What this does Quick start Micropolyphonic Theory Behavioral Presets Parameters Applications

What this does

This script implements Ligeti-inspired micropolyphonic texture generation — creating complex choral clouds from a single sound source through algorithmic voice proliferation. The machine generates 2–60 independent voices, each with carefully controlled variations in timing, pitch, duration, panning, and amplitude. Inspired by György Ligeti's compositions like "Lux Aeterna" and "Atmosphères," this tool transforms monophonic or stereo material into dense, evolving textures through formal structural arcs, Gaussian distribution controls, and intentional stereo asymmetry.

Key Features:

6 Behavioral Presets — From static spectral fog to fracturing masses
Formal Structural Arcs — Pitch evolution across voice indices
Gaussian Distribution Control — Bell-curve density for natural clustering
Stereo Asymmetry — Spatial tension through differential processing
Bimodal Layering — Separate high/low strata with distinct behaviors
Voice Management — Automatic gain staging, normalization, fade control

What is Micropolyphony? Developed by György Ligeti in the 1960s, micropolyphony is a compositional technique featuring dense, complex textures created from many voices (typically 20–60), each with subtle individual variations in timing, pitch, and dynamics. Rather than traditional counterpoint with clear melodic lines, micropolyphony creates "sound masses" or "clouds" where individual voices blur into a collective texture. Key characteristics: (1) High voice count: Dozens of independent parts. (2) Micro-variations: Small pitch deviations (5–50 cents), timing offsets. (3) Formal evolution: Systematic changes across the texture over time. (4) Spatial distribution: Careful placement across stereo field. (5) Emergent complexity: Simple rules create rich perceptual results. This script operationalizes these principles for algorithmic sound transformation.
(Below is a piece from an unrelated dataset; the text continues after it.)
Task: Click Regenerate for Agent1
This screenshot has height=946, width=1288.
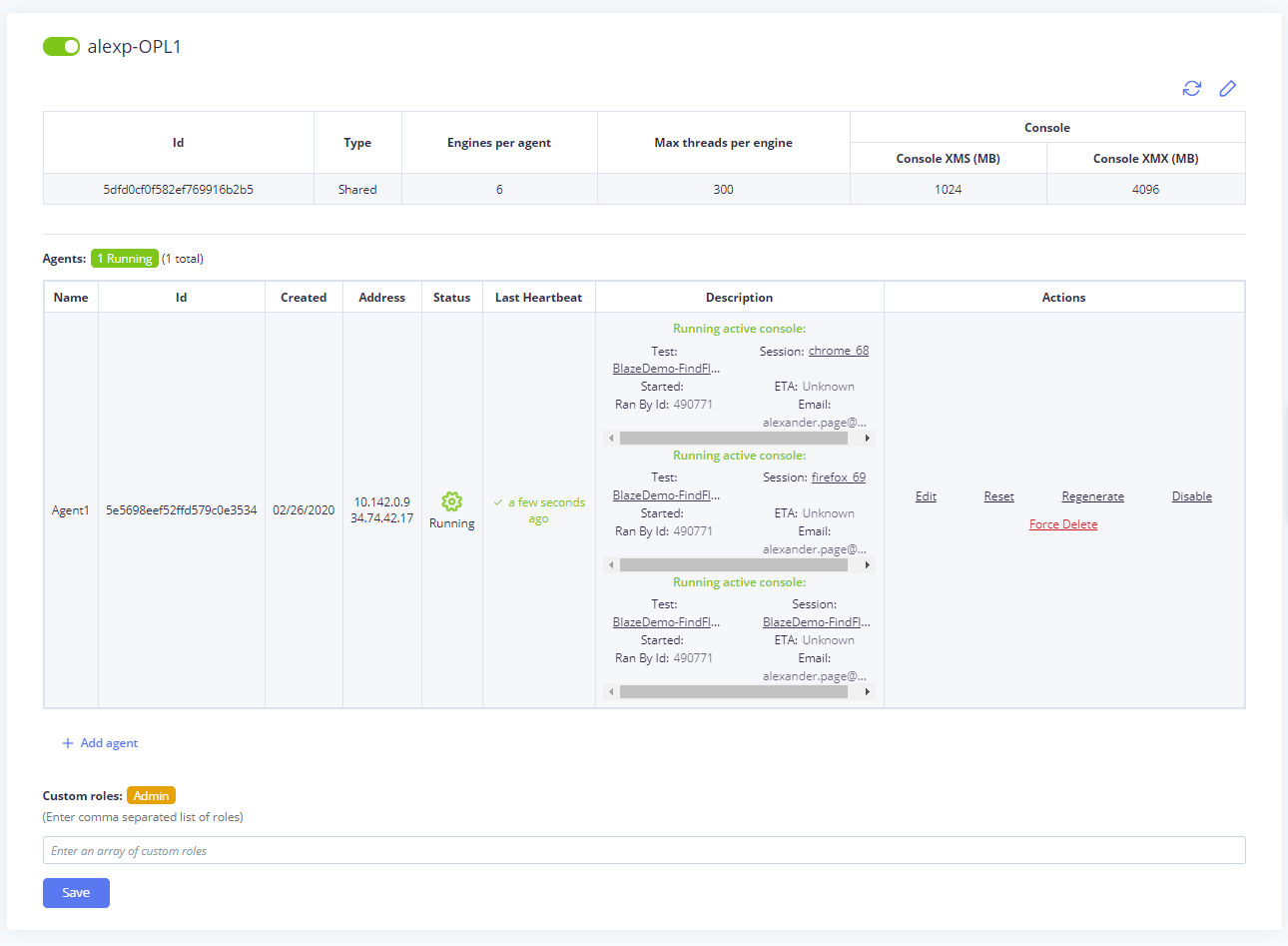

Technical Implementation: (1) Source selection: Single Sound object (mono or stereo) as source material. (2) Behavior selection: Choose preset or custom parameters defining structural logic. (3) Voice generation loop: For each voice (1 to n_voices): Calculate parameters based on structural logic (pitch, pan, timing), Apply pitch shift via resampling, Apply time stretch with duration variation, Apply fade envelope, Apply gain scaling, Apply panning (mono→stereo conversion), Apply time offset with distribution logic, Mix into output buffer. (4) Distribution logic: Flat (uniform) vs Gaussian (bell-curve) clustering. (5) Structural arcs: Parameters evolve systematically across voice indices. (6) Output normalization: Automatic gain management prevents clipping. The process creates a cumulative texture where individual voices blend into a cohesive mass.

Quick start

In Praat, select exactly one Sound object (mono or stereo).
Run script… → ligeti_micropolyphonic_choir.praat.
Choose Preset: Start with "Breathing Field" for classic Ligeti texture.
Adjust Number_of_voices (40-60 for dense clouds).
Set Time_offset_range_s (0.5-1.2s for temporal spread).
Configure Max_pitch_cents (8-35 cents for microtonal variation).
Enable Stereo_spread for spatial distribution.
Set Attack_fade_ms (15-50ms for smooth voice entries).
Click OK — texture generated, result named "Ligeti_[structure]".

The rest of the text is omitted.